If you are one of those people who simply has to be in touch with the world at all times via text, then you'll love the way you can have the phone read out incoming messages if you tap the handset in the right part of its front fascia. You need to do this within 30 seconds of receiving a message. You can also use the tapping system for music control, pausing and resuming playback and skipping tracks.
The provided headset has a large music playback control area and it can be clipped onto your clothing using a sturdy clip. While its connector to the Nokia 5500 Sport is proprietary, it has a 3.5mm jack out so you can use a headset you like.
You might not guess it at first, but the tri-band Nokia 5500 Sport is a fully fledged smart phone. It runs Symbian S60 3rd edition, which is capable of synchronising calendar and contacts with your PC, and you get the connectivity cable you need for that job included with the phone, though you'll have to download the PC Suite software from the Web.
There's also an FM radio, which complements the built-in MP3 player, and a 2-megapixel camera, which takes competent, if not wonderful, pictures.
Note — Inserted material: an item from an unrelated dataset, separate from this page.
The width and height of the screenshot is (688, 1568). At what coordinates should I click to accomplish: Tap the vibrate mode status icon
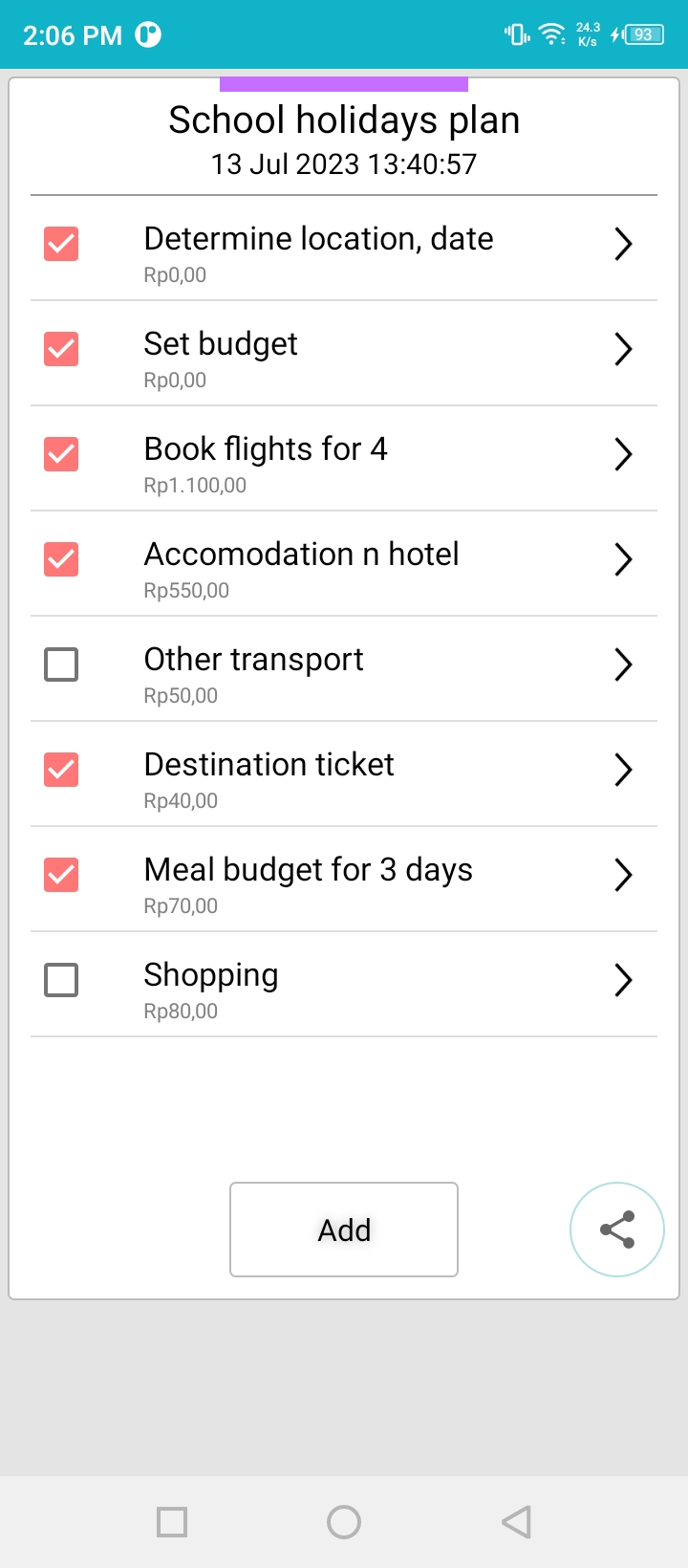tap(517, 35)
The camera lacks a self-portrait mirror or a flash, but the phone does have a rather good torch, with twin LED lights on the top edge of the handset.
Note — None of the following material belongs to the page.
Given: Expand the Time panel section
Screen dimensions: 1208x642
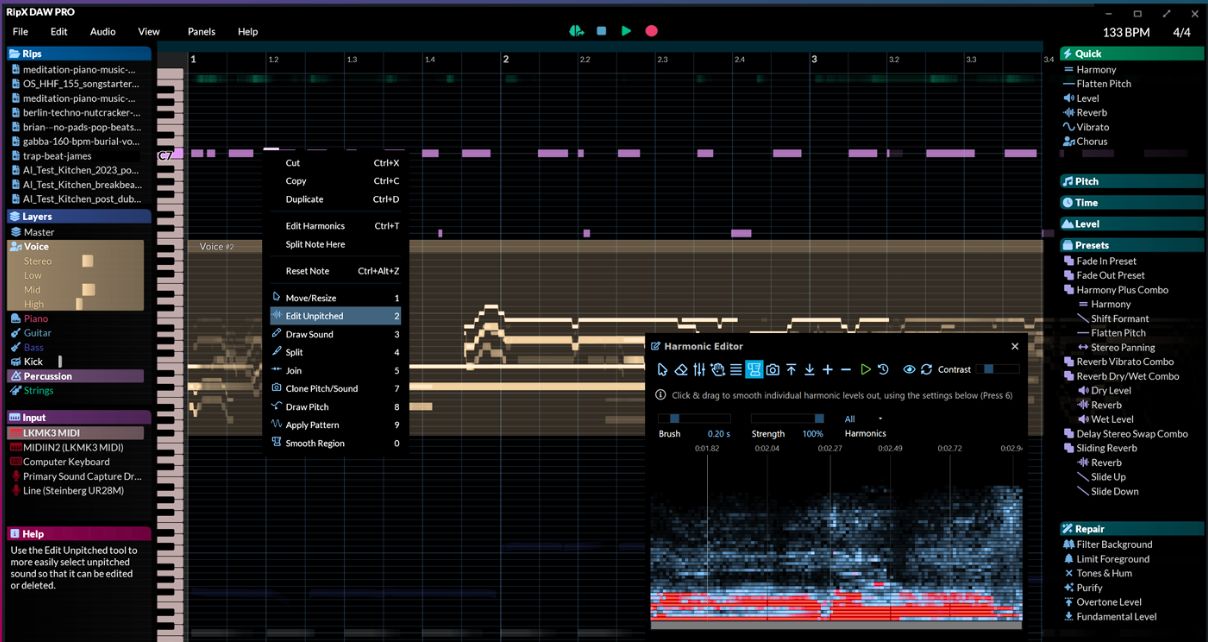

With only 8MB of built-in memory, you're going to need microSD cards if you want to use the music player to listen to tunes while you exercise -- our review model came with a 64MB card, which isn't exactly generous. There's also a Music Edition of this handset, which comes with a 512MB card, or you could simply buy a card yourself.
The memory card slot lies under the battery, so you need to power the 5500 Sport down to get at it, and fiddle with the awkward lock to remove the battery cover.
Voice calls were of good quality, and our only real niggle in everyday use was with the screen size.
The pedometer is never going to give you the kind of accuracy for distance measurement that a GPS antenna will, and the further you travel the less accurate its readings will be -- unless your stride is dead on average, of course.
The battery gave us 6 hours, 45 minutes of continuous music playback with the screen forced on. Nokia quotes 2 to 4 hours of talktime and 150 to 270 hours of standby time, and in day-to-day use the battery life seemed fine. If you're building up to a marathon, however, and want music playback throughout your training sessions, you may need to charge it every day or two.
If you are just getting into the fitness game this could be a handy little tool with which to start working on a schedule and getting some measurements to monitor progress -- just be prepared to graduate to something more sophisticated as your fitness levels rise and your ambitions develop.